Bladder cancer commonly presents with hematuria, meaning blood in the urine, which may be visible (gross) or detected only on urinalysis (microscopic). Other symptoms can include urinary frequency, urgency, dysuria (pain or burning with urination), and suprapubic discomfort, reflecting irritation of the bladder lining. The disease may remain limited to the inner lining for some patients, while others develop invasion into the bladder muscle, which is associated with a higher risk of spread. Symptom patterns can vary with tumor size, location within the bladder, and whether carcinoma in situ (a flat, high-grade lesion) is present. Progression is often described in terms of tumor stage and grade, with higher-grade tumors tending to behave more aggressively even when initially small.

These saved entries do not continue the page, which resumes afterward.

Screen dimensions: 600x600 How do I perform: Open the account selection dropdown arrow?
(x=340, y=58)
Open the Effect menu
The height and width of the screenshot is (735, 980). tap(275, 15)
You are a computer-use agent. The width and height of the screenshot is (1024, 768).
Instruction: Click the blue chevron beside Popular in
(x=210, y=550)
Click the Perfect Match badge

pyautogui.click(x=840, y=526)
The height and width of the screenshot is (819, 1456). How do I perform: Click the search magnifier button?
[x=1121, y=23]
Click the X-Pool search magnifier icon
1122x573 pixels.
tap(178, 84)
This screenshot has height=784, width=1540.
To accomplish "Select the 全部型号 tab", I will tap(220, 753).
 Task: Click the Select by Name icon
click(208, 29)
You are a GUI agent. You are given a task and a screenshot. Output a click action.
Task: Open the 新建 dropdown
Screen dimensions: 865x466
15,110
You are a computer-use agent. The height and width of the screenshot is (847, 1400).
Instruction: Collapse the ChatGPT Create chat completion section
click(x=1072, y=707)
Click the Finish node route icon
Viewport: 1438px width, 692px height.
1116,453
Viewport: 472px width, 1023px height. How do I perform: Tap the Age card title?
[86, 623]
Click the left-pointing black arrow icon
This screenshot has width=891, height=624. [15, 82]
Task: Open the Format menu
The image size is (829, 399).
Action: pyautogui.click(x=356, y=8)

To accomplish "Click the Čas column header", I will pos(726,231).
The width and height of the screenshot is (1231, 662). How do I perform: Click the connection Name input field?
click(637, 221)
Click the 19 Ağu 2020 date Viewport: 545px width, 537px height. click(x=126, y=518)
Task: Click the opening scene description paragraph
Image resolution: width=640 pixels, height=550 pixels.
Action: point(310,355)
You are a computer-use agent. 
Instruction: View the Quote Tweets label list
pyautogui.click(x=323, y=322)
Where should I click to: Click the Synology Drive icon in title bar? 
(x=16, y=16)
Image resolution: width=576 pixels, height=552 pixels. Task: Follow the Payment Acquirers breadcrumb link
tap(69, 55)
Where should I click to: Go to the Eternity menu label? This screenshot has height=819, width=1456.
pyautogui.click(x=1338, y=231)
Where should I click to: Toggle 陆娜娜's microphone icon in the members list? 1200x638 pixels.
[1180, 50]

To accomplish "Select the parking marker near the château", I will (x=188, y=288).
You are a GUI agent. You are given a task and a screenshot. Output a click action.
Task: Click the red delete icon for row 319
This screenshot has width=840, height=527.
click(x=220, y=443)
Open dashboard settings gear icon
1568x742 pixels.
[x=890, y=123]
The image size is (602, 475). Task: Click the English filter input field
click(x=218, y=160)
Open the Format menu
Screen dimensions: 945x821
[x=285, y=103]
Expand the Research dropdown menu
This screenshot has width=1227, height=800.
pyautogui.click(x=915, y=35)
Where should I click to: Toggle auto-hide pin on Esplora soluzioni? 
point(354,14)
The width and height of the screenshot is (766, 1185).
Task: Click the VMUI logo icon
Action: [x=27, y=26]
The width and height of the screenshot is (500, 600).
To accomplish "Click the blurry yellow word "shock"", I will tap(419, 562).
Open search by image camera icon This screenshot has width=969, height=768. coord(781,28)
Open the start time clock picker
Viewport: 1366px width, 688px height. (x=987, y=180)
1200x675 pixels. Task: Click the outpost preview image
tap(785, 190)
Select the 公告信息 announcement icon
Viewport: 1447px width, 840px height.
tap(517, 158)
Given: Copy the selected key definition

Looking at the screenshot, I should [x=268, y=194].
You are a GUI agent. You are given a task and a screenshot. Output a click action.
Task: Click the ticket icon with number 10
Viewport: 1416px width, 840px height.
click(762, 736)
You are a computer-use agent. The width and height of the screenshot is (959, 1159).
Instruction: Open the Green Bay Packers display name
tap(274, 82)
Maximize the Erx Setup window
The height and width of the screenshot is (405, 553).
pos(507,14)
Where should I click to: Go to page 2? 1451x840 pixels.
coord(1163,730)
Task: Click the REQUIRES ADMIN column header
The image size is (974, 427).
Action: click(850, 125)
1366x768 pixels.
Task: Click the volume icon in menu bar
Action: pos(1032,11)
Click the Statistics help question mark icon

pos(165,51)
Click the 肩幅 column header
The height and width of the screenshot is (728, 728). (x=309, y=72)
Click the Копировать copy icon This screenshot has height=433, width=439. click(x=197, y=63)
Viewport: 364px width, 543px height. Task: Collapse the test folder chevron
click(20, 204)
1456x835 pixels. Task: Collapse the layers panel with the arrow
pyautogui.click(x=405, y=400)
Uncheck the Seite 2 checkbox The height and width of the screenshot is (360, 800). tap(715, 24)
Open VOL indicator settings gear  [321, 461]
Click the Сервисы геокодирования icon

Historically, bladder tumors were classified by their microscopic appearance, and the term transitional cell carcinoma became widely used because many tumors resembled normal transitional epithelium. Over time, advances in pathology and molecular understanding led to broader terminology, with urothelial carcinoma becoming the preferred umbrella term for most bladder epithelial cancers. Epidemiologically, bladder cancer is more common in older adults and is strongly associated with smoking in many populations. Incidence patterns have varied by region and over time, influenced by changes in tobacco use and occupational regulations. Modern classification also reflects the clinical importance of distinguishing non–muscle-invasive disease from muscle-invasive disease.
Urothelial tumors are commonly categorized by stage (how deeply the tumor has invaded) and grade (how abnormal the cancer cells appear under a microscope). Non–muscle-invasive disease includes tumors confined to the urothelium or subepithelial connective tissue, whereas muscle-invasive disease involves the detrusor muscle of the bladder wall. Variants and subtypes exist, including papillary and flat (carcinoma in situ) growth patterns, and some tumors show divergent differentiation. Pathologic evaluation typically assesses invasion depth, presence of carcinoma in situ, and features linked to recurrence risk. Identification and staging rely on histologic confirmation and imaging-based assessment of local extent and potential spread.